The problem: The records that follow should be returned exactly, pictures excluded.

(Pixel coordinate grounding data)
--------

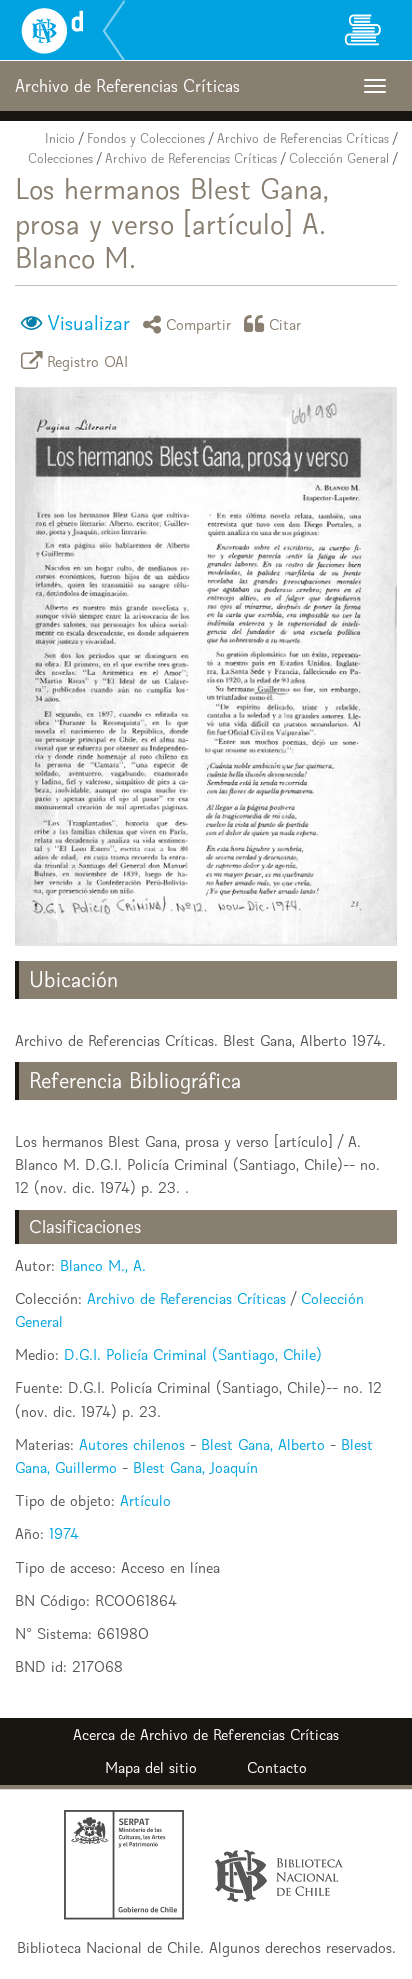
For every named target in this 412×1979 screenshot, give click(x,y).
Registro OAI (88, 360)
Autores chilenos (132, 1444)
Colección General (339, 158)
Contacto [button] (277, 1767)
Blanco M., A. (103, 1265)
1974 (64, 1533)
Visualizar (88, 323)
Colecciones (60, 158)
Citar (285, 323)
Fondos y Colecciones (146, 138)
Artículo (145, 1500)
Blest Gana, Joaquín (195, 1467)
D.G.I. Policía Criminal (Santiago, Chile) (193, 1354)
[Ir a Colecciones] (362, 30)
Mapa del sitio (151, 1767)
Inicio (60, 138)
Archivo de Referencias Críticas (303, 138)
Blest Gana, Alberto (263, 1444)
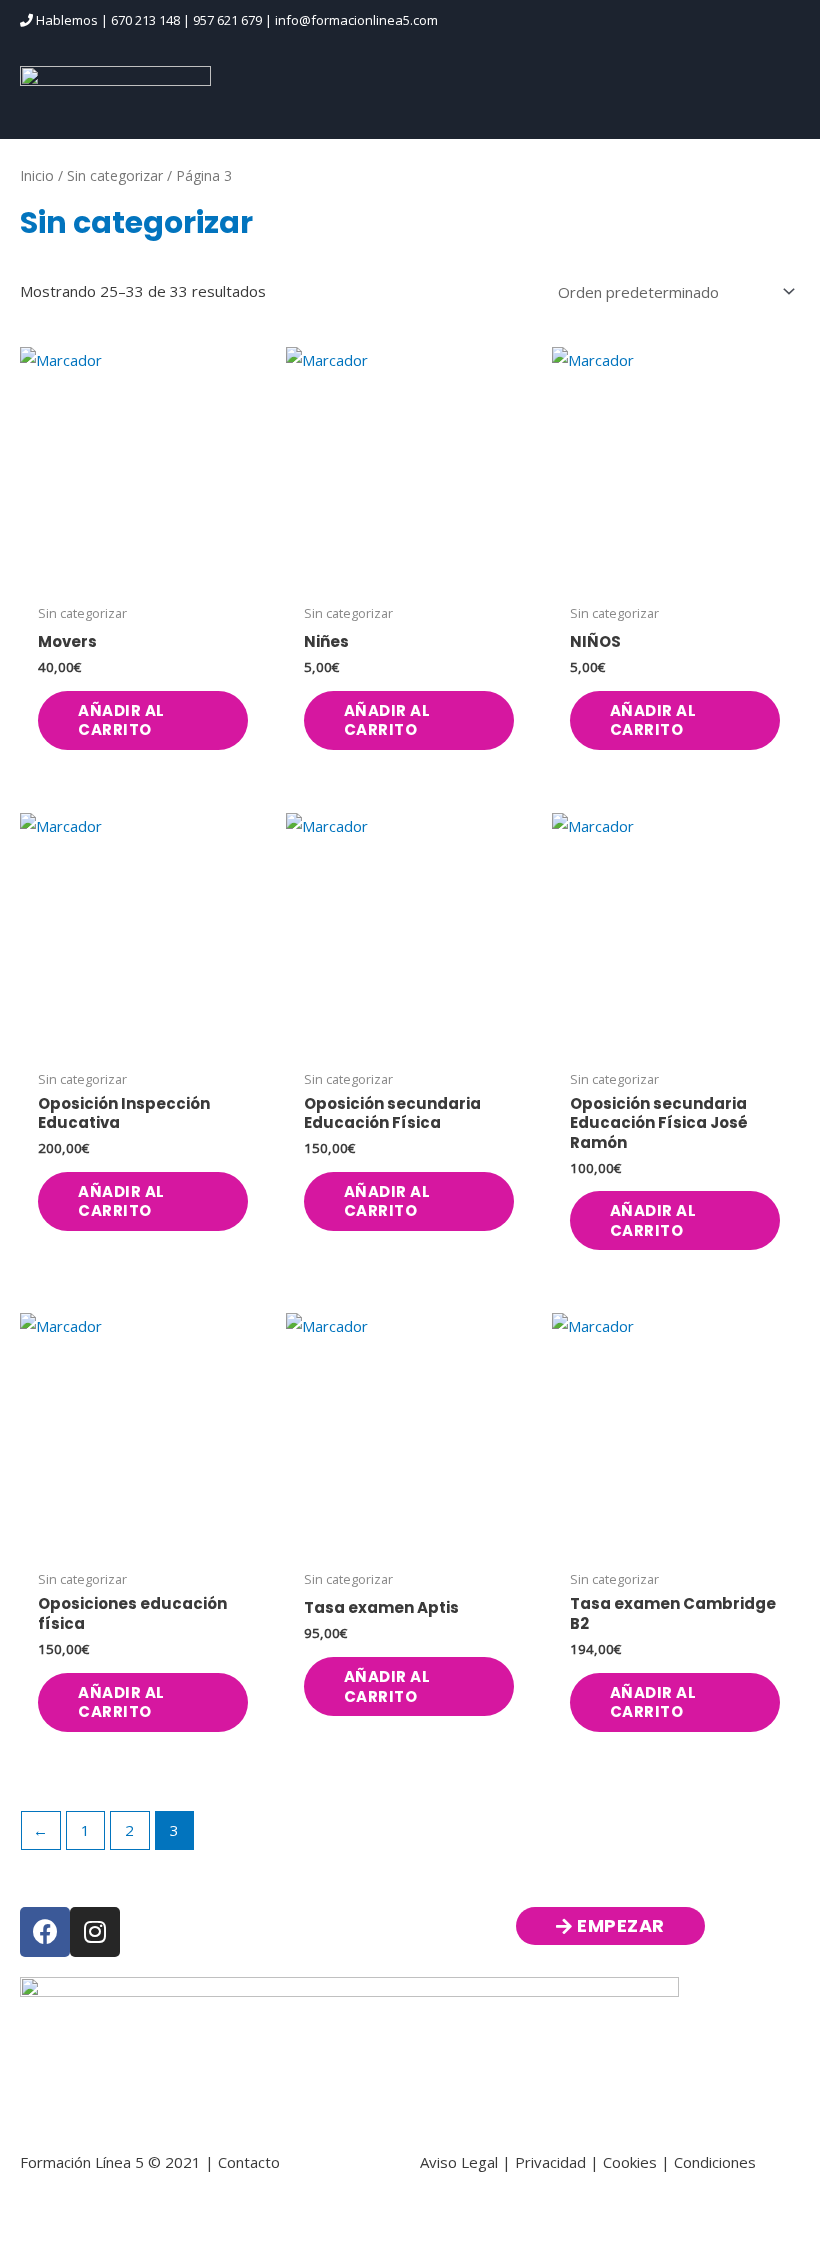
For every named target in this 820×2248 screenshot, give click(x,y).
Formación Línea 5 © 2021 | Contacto (150, 2162)
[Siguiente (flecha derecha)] (124, 2238)
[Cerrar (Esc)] (292, 2209)
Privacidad (550, 2162)
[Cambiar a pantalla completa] (124, 2209)
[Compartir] (208, 2209)
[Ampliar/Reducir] (40, 2209)
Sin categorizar (115, 175)
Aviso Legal (459, 2162)
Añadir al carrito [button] (121, 720)
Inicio (37, 175)
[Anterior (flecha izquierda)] (40, 2238)
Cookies (630, 2162)
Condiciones (715, 2162)
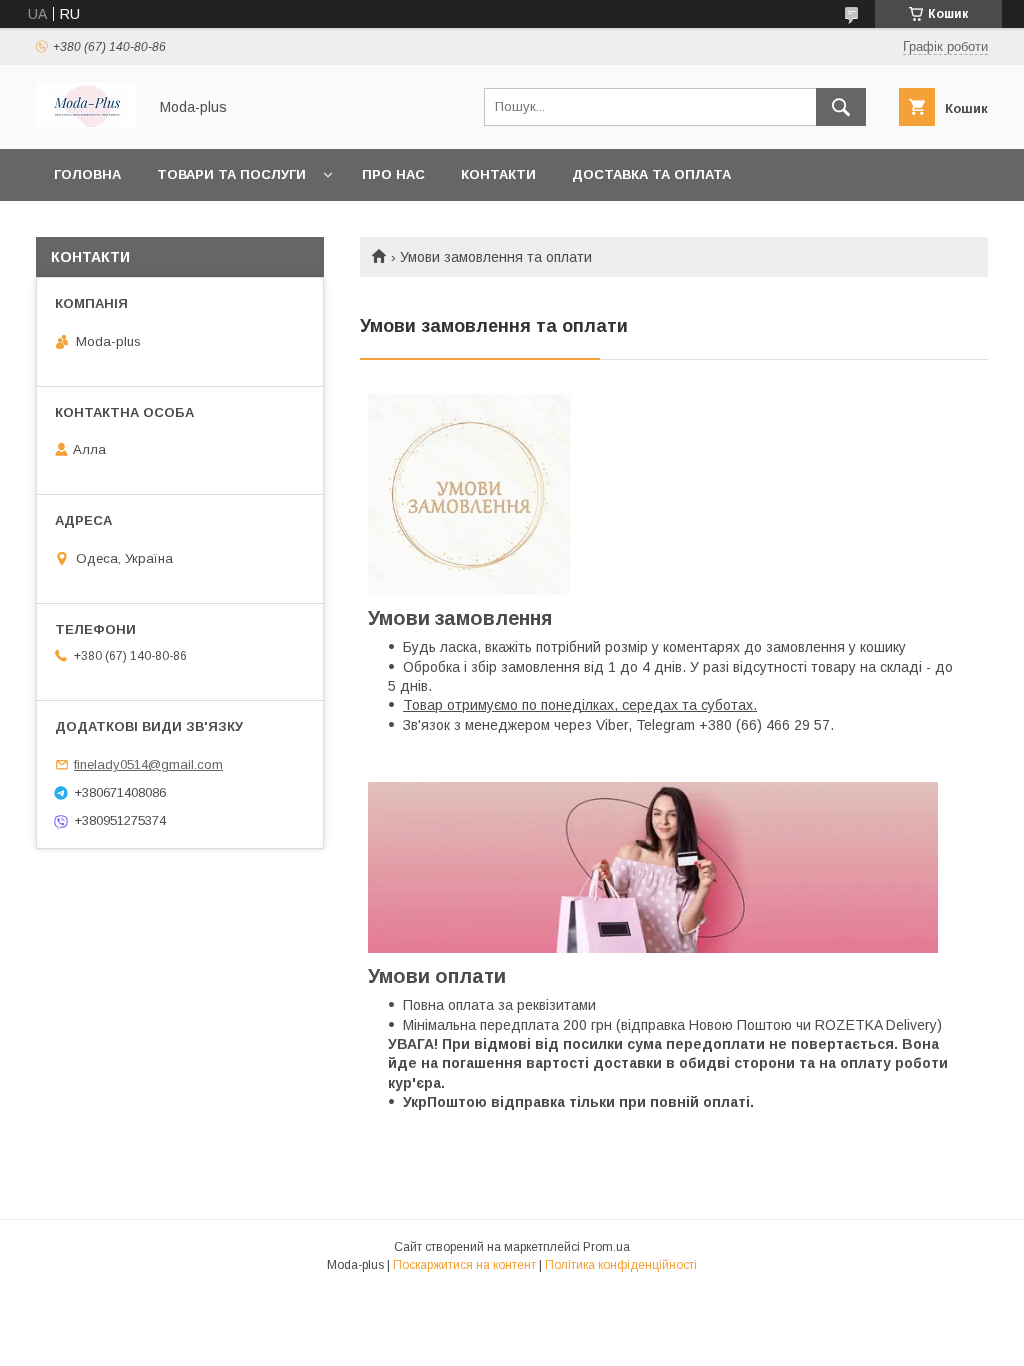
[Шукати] (841, 107)
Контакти (498, 174)
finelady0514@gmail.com (148, 764)
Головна (87, 174)
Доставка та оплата (651, 174)
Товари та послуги (231, 174)
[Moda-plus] (86, 123)
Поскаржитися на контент (464, 1265)
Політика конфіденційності (621, 1265)
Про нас (393, 174)
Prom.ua (606, 1247)
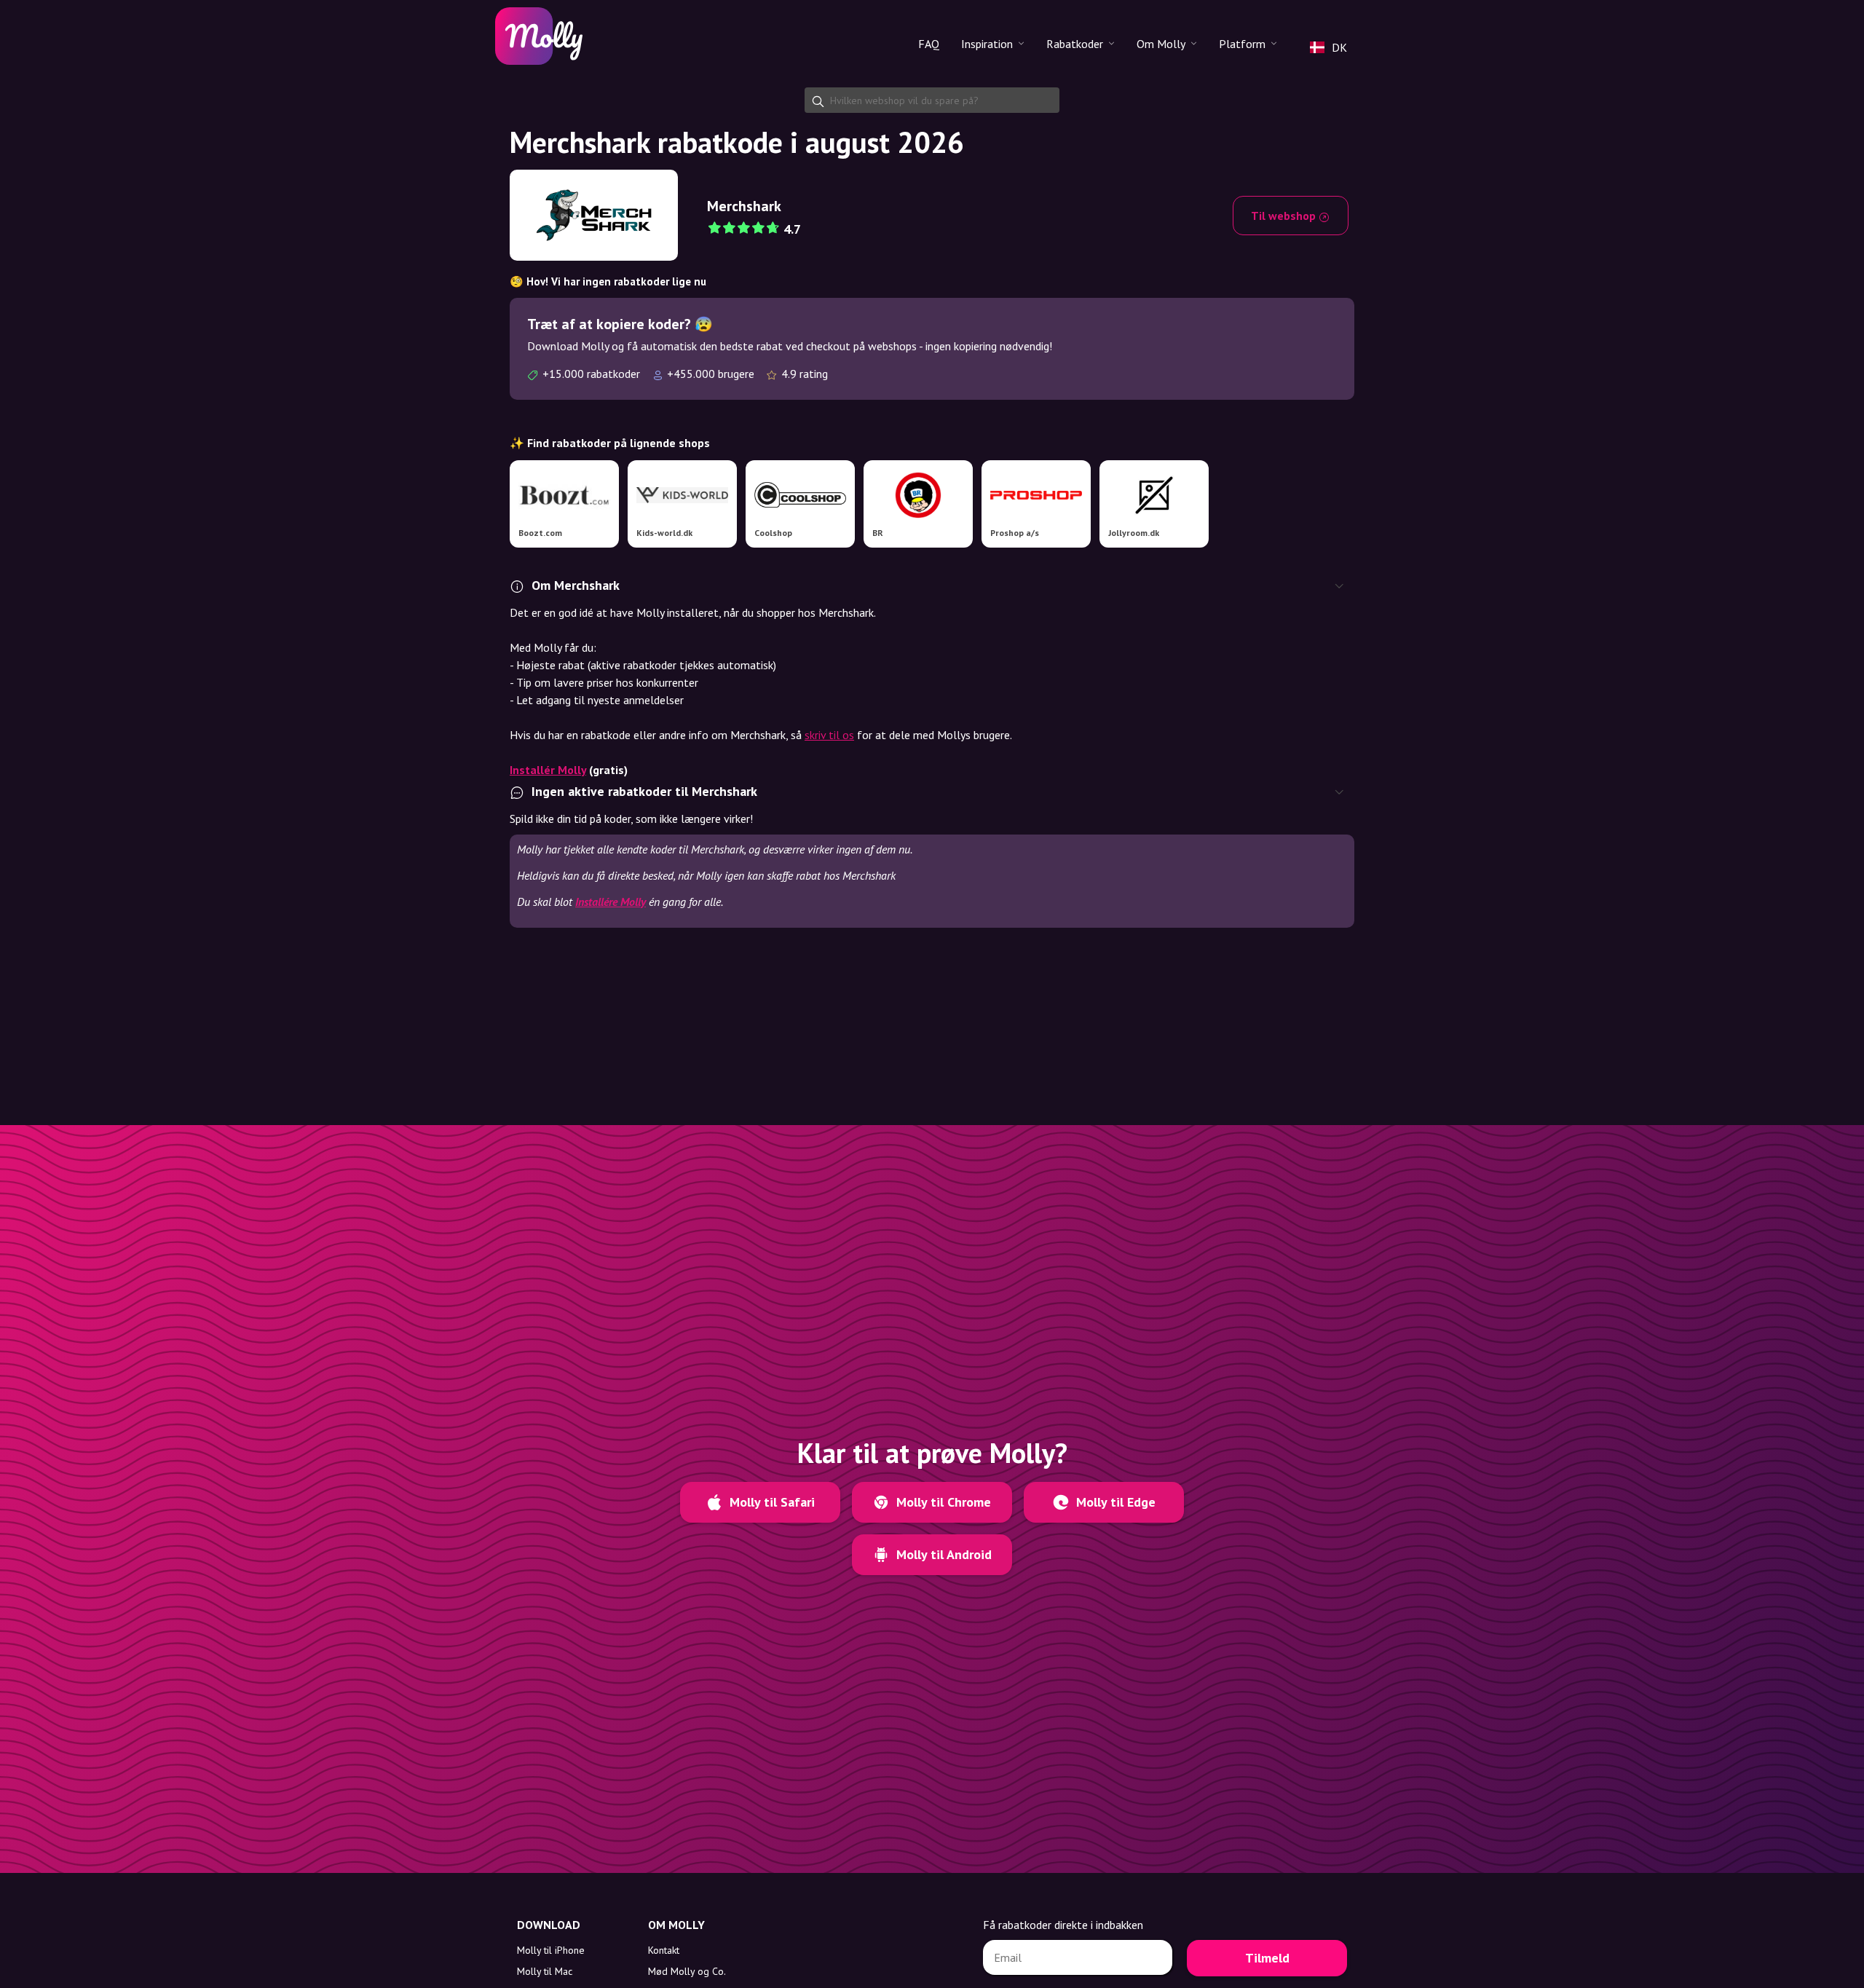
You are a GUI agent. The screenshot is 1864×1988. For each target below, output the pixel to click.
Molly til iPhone (551, 1950)
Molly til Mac (544, 1971)
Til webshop (1285, 215)
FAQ (928, 43)
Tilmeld (1267, 1957)
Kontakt (663, 1950)
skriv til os (829, 734)
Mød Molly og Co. (687, 1971)
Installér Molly (548, 769)
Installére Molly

--------

Solution to the problem:
For every named target in this 412×1979 screenshot, give click(x,y).
Registro OAI (88, 360)
Autores chilenos (132, 1444)
Colección General (339, 158)
Contacto [button] (277, 1767)
Blanco M., A. (103, 1265)
1974 (64, 1533)
Visualizar (88, 323)
Colecciones (60, 158)
Citar (285, 323)
Fondos y Colecciones (146, 138)
Artículo (145, 1500)
Blest Gana, Joaquín (195, 1467)
D.G.I. Policía Criminal (Santiago, Chile) (193, 1354)
[Ir a Colecciones] (362, 30)
Mapa del sitio (151, 1767)
Inicio (60, 138)
Archivo de Referencias Críticas (303, 138)
Blest Gana, Alberto (263, 1444)
For every named target in this 820×2248 screenshot, give click(x,y).
Formación Línea 5 © 2021 | Contacto (150, 2162)
[Siguiente (flecha derecha)] (124, 2238)
[Cerrar (Esc)] (292, 2209)
Privacidad (550, 2162)
[Cambiar a pantalla completa] (124, 2209)
[Compartir] (208, 2209)
[Ampliar/Reducir] (40, 2209)
Sin categorizar (115, 175)
Aviso Legal (459, 2162)
Añadir al carrito [button] (121, 720)
Inicio (37, 175)
[Anterior (flecha izquierda)] (40, 2238)
Cookies (630, 2162)
Condiciones (715, 2162)
[Шукати] (841, 107)
Контакти (498, 174)
finelady0514@gmail.com (148, 764)
Головна (87, 174)
Доставка та оплата (651, 174)
Товари та послуги (231, 174)
[Moda-plus] (86, 123)
Поскаржитися на контент (464, 1265)
Політика конфіденційності (621, 1265)
Про нас (393, 174)
Prom.ua (606, 1247)
You are a GUI agent. The screenshot is 1864×1988. For each target below, output the pixel to click.
Molly til iPhone (551, 1950)
Molly til Mac (544, 1971)
Til webshop (1285, 215)
FAQ (928, 43)
Tilmeld (1267, 1957)
Kontakt (663, 1950)
skriv til os (829, 734)
Mød Molly og Co. (687, 1971)
Installér Molly (548, 769)
Installére Molly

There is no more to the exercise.